Other forces, Trottier said, were millennials taking advantage of historically low-interest rates and entering the market for the first time, while older people simultaneously prepared for retirement by purchasing second homes.

Housing is briefly mentioned in a draft of Wilton Manors’ strategic plan for the next five years. Objectives related to housing in the plan include increasing density to accommodate residential development and assessing and evaluating the use and necessity of city-owned real estate.

Taylor said she hasn’t noticed any indications the city’s plan will help low-income renters and middle-class families.

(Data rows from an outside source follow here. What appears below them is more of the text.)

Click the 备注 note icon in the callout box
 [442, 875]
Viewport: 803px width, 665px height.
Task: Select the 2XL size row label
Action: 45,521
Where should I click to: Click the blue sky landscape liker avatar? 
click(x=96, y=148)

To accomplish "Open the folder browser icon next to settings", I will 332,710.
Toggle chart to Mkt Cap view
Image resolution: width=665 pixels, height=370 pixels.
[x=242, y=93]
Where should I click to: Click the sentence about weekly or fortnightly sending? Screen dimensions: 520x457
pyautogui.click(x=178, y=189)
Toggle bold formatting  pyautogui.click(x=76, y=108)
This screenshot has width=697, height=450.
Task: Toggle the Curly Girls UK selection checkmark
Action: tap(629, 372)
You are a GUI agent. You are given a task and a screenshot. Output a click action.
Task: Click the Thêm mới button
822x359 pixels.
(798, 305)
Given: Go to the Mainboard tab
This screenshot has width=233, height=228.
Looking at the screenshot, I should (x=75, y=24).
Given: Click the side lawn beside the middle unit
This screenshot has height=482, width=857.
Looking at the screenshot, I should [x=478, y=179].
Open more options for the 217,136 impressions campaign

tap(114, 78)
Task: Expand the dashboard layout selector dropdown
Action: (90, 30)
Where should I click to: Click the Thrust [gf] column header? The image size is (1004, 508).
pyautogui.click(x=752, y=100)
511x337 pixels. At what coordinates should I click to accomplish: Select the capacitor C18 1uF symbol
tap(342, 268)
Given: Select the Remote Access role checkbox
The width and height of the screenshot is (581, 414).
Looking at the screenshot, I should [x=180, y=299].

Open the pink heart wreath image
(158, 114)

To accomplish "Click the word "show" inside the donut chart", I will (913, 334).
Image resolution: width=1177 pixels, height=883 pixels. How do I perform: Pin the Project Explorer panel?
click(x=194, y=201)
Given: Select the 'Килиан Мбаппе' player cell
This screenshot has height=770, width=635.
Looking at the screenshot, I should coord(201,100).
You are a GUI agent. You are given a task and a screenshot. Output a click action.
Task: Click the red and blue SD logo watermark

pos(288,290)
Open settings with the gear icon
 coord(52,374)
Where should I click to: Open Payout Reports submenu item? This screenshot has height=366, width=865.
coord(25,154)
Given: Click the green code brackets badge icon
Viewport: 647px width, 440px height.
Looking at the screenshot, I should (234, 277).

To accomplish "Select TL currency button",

“If anything the multifamily housing still deemed affordable is being torn down and replaced with second homes for the more fortunate who come down on a seasonal basis,” she said. “We have no concept of tenant protection or rent-controlled apartments like the other big metro areas.”
Information about the first-time homebuyers purchase assistance program can be found on the city’s website. Administered in partnership with Broward County’s Housing Finance and Community Redevelopment Division, the program offers a maximum of $40,000 per household for first-time homebuyers seeking to live in Wilton Manors.

Trottier said as the pandemic subsides, inventory will increase and the market will begin to normalize. He predicted prices will continue to rise but not at the same pace of the last six months.

“With safety protocols and the vaccine being more widespread and effective, more sellers feel comfortable and inventory is slowly rising,” he said.